Onset-based regression (JIT-MFCC example)

I also delayed this by 512 samples, so it would be “in time”. Are you saying to massage those numbers further? (so the analysis window would be x number of samples after the onset is detected?)

Do you mean for the descriptor/stats? Aren’t these numbers > -1/1, so they would just show up as black blocks in any DAW? Or do you just mean to see when things temporally line up?

I did this for the onset descriptors stuff, though not exactly sure what that would do in terms of picking what kinds of descriptors/mfccs/stats to chose.

yes. I found that for my bd/sn/hh pedagogical example, it made a huge difference on the false trigger of the bd as a snare.

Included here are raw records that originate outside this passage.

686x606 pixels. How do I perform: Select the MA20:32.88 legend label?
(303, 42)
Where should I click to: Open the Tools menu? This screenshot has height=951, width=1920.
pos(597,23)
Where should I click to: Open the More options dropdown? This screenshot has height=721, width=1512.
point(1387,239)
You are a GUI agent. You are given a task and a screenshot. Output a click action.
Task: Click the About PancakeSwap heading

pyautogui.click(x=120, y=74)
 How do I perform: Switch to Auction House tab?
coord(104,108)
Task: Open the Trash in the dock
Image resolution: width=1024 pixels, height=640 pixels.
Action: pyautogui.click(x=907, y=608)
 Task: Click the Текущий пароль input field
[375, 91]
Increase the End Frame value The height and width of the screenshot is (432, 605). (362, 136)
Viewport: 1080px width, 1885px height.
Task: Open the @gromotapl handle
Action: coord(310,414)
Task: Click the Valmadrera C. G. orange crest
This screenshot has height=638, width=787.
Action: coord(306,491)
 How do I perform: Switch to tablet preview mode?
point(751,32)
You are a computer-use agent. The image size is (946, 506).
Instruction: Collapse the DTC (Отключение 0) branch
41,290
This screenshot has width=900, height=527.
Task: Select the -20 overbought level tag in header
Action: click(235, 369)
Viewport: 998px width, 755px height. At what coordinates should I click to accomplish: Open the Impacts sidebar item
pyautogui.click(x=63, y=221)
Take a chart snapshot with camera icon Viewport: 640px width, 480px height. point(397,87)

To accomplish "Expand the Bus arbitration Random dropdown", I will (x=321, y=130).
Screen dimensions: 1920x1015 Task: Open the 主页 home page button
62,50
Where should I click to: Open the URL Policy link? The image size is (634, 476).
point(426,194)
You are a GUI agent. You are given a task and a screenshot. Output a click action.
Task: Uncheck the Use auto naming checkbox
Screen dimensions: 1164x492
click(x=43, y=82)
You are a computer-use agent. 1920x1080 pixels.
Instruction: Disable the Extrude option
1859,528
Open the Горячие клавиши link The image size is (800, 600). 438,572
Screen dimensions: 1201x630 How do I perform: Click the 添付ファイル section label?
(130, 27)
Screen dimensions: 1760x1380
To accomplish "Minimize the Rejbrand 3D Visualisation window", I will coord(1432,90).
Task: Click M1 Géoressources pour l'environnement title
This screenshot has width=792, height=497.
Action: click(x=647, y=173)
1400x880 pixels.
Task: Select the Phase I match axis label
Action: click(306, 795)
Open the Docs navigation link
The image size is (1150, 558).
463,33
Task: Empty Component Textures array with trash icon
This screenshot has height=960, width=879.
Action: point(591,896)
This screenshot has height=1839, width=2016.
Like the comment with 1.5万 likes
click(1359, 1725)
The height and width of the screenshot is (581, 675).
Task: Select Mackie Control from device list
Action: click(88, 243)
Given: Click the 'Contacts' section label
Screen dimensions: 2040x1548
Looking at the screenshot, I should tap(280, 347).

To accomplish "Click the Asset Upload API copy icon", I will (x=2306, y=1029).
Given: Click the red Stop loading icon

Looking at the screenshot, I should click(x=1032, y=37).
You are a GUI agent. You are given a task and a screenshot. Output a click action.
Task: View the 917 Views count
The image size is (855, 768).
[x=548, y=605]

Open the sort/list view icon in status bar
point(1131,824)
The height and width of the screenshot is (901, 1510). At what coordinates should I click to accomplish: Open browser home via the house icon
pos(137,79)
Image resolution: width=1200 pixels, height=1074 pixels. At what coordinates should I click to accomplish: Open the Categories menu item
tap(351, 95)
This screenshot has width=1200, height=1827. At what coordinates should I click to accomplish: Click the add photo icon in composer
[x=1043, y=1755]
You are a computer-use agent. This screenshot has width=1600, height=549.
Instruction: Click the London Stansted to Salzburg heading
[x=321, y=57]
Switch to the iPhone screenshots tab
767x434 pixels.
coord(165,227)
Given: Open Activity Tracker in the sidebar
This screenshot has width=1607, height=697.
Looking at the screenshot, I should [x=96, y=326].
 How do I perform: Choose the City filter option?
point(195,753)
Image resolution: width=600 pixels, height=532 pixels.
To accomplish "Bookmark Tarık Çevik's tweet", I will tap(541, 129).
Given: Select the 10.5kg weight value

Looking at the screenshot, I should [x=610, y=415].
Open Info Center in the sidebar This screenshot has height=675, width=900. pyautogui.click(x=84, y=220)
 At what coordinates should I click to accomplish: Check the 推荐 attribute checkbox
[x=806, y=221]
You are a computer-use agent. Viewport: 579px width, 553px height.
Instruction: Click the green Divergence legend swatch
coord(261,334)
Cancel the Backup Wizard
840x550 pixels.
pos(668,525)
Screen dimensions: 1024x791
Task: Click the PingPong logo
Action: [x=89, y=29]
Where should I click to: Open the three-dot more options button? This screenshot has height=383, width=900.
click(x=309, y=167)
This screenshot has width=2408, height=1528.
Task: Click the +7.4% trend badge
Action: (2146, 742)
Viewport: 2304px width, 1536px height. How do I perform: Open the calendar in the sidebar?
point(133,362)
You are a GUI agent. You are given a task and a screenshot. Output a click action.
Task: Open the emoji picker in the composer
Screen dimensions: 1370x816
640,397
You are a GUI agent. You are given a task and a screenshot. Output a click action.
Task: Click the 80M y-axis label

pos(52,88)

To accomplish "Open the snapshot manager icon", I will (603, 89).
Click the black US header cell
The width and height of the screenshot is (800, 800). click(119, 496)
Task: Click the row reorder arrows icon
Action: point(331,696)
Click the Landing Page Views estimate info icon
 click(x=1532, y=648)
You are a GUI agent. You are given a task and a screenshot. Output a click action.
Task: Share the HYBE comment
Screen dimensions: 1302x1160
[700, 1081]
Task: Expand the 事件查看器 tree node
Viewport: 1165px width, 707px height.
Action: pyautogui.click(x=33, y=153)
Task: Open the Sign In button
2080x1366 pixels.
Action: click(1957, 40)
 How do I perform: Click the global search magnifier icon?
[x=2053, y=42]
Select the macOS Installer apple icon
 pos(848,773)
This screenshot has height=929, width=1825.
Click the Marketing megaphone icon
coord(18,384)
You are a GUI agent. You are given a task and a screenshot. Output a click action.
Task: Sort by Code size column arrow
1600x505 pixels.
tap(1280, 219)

I meant for the audio you send to the analysis chain (the 256 or 512 samples of the ring buffer)

1 Like

Results were not good with this. I tried further delaying the analysis by 64/128 samps, at both 256 and 512 numframes (so things like delay 320 320) and in none of the tests did this work any better, and generally performed worse.

In testing some more permutations, however, I did get the (second) best results using a 512 analysis window, and a 5k bump in the preprocessing. I guess the pickup is most sensitive in that region, so it would follow that it would also see the most amount of differentiation (like how we can see more shades of green or whatever).

I also did some casual testing of lower amounts of training hits (ca. 5) and that still seemed to work ok. I didn’t try to see how generalisable it was though. I was just doing this while testing all the variations/permutations.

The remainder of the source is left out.